Il Brasile è il paese più esteso dell'America del Sud, e nei suoi 8,5milioni di km² si possono incontrare un'infinità di situazioni; le ricche città, le favelas, le bellissime spiagge bianche, la foresta. E proprio in un angolo della foresta pluviale e incastonata tra il Perù e la Bolivia si trova lo stato di Acre. Una immensa zona ricca di metalli preziosi, gas e petrolio coperti dalla fitta vegetazione, e dove per caso un gruppo di fotografi indipendenti ha dovuto atterrare a causa di una fortissima tempesta di acqua e vento. Certo, le zone inospiti sono molto gradite ai freelance ma quello che non potevano sapere è che proprio in quella zona abitasse una tribù che non aveva mai avuto contatti con il mondo civilizzato.
Il fotografo Ricardo Stuckert, raccontando l'intera avventura al National Geographic, mostra anche gli scatti realizzati.
“Come un pittore del secolo scorso”
Il Brasile è enorme, e anche molto vasta è la foresta che dal Venezuela e la Colombia si estende inesorabili e a volte incontaminata fino al Paraguay e il nord dell'Argentina. In essa vivono ancora moltissime tribù nomadi, alcune conosciute come gli Isconahua, i Matsés, i Nanti, i Mastanahua, e altre totalmente anonime all'uomo bianco. A quanto pare quella incontrata e immortalata dal gruppo di Stuckert al confine con il Perù è in continuo movimento per la semplice necessità di fuggire al nemico. Secondo le deduzioni del gruppo di Stuckert, probabilmente queste tribù siano sopravvissute alla deforestazione durante il boom del caucciù.
“Fanno capire che vogliono rimare isolati”

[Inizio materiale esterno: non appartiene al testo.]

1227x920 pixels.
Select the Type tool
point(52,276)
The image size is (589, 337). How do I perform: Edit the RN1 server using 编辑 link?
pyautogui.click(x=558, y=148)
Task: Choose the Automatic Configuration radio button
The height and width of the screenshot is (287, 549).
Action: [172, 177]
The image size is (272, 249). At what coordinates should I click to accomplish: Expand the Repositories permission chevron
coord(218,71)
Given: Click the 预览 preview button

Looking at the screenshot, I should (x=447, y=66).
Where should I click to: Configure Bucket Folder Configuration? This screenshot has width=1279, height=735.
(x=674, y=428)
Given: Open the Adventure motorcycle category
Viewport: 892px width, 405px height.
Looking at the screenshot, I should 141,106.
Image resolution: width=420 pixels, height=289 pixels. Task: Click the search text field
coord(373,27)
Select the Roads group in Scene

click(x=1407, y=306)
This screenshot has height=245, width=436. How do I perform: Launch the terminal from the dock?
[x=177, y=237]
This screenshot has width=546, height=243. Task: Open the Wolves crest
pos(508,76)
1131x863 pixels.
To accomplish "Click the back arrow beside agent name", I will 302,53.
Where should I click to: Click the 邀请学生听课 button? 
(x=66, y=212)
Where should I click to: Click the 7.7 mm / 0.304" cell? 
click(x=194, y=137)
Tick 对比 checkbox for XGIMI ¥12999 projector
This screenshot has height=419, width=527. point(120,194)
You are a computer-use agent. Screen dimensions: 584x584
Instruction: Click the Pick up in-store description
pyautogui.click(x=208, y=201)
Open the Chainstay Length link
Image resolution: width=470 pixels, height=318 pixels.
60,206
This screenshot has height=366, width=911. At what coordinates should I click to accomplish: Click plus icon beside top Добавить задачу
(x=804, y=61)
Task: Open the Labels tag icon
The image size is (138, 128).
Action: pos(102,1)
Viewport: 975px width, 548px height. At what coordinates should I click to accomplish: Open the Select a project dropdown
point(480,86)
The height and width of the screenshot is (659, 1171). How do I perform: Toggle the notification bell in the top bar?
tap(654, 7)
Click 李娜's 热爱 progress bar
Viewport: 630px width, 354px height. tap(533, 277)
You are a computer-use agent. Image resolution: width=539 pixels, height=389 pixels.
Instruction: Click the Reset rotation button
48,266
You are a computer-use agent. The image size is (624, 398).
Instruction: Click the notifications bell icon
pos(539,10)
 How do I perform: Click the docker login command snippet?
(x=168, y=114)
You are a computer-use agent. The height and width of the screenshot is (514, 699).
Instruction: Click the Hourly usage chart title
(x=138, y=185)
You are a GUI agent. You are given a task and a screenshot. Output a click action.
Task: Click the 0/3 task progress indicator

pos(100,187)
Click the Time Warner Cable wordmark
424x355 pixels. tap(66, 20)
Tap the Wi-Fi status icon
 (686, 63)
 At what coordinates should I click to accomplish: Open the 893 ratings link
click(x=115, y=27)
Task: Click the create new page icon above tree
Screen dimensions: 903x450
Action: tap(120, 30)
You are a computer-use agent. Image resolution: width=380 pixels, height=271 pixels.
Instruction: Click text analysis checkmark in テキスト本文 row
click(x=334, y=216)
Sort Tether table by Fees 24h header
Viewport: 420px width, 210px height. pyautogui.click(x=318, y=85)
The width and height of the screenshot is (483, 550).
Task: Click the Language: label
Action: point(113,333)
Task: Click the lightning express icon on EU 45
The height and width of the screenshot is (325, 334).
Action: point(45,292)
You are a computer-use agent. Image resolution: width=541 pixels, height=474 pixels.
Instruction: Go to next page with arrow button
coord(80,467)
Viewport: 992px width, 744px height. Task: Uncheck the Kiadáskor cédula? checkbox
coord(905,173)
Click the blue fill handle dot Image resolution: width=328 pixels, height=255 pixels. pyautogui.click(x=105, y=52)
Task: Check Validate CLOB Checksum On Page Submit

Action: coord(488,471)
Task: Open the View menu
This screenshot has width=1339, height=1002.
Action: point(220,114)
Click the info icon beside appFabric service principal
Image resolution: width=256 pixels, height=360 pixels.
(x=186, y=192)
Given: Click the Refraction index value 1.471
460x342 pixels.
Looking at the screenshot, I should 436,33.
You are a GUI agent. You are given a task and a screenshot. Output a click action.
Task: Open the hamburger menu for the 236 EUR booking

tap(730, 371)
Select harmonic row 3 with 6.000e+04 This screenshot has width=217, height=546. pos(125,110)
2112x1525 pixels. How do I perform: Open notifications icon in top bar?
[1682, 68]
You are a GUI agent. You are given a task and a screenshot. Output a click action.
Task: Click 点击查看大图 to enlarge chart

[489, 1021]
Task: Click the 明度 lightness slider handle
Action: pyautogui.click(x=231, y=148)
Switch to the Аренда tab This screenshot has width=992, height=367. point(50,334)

Nel proseguo del racconto Stuckert si dice stupito ed emozionato nel vedere queste persone che ancora oggi, nel XXI secolo, non abbia avuto alcun contatto con la civiltà e continuino a seguire le orme degli antenati. Il loro nascondiglio, la loro casa e rifugio naturale è sempre stata la foresta, e a quanto pare ogni qualvolta che un'altra tribù, o peggio, l'uomo bianco si avvicinano non è mai per fare amicizia, ma per rubare, uccidere e impossessarsi delle terre.